SOURCE TEXT:

Compilation depends on many circumstances. First the compiler has to handle your preprocessor directives, these are includes but also anything conditional you define with a # in front. Therefore the preprocessing unit has to resolve all of these statements from top to bottom before anything else can take place.
Every include will be processed, the file will be loaded and added to the process too. After the conditionals are resolved and the preprocessor knows what code to push to the compiler, macro replacement takes place. Any macro definition (so a define with additional arguments required) are resolved recursively wherever you used the definition in code. It is truely recursively until either the preprocessor dosen't find anymore defined identifiers in the macro code or the macro calls itself, then the processor breaks. This steps may happen at the same time, this is preprocessor dependant.
The preprocessor I wrote in C# to detect dependencies between C++ files does all of this on the fly for example.

DO THIS:
Answer from the preprocessor text:
1. In what order must the preprocessing unit resolve the directives?
2. What takes place once the conditionals are resolved?
3. In what language was the preprocessor for detecting dependencies between C++ files written?
The lines that follow play no part in this.

DATASET SECTION:
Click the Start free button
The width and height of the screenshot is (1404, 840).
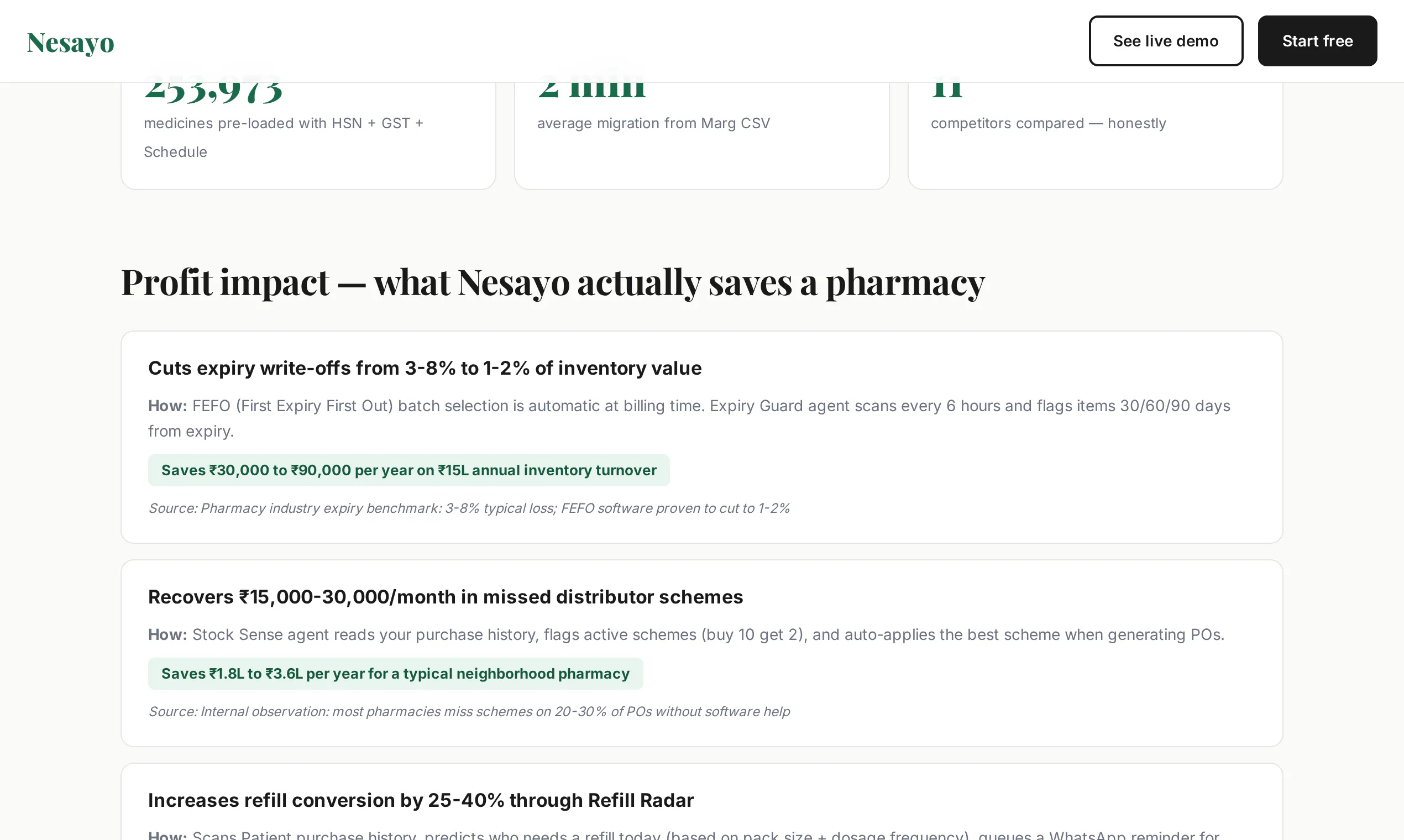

TASK SOLUTION:
1. From top to bottom.
2. Macro replacement.
3. C#.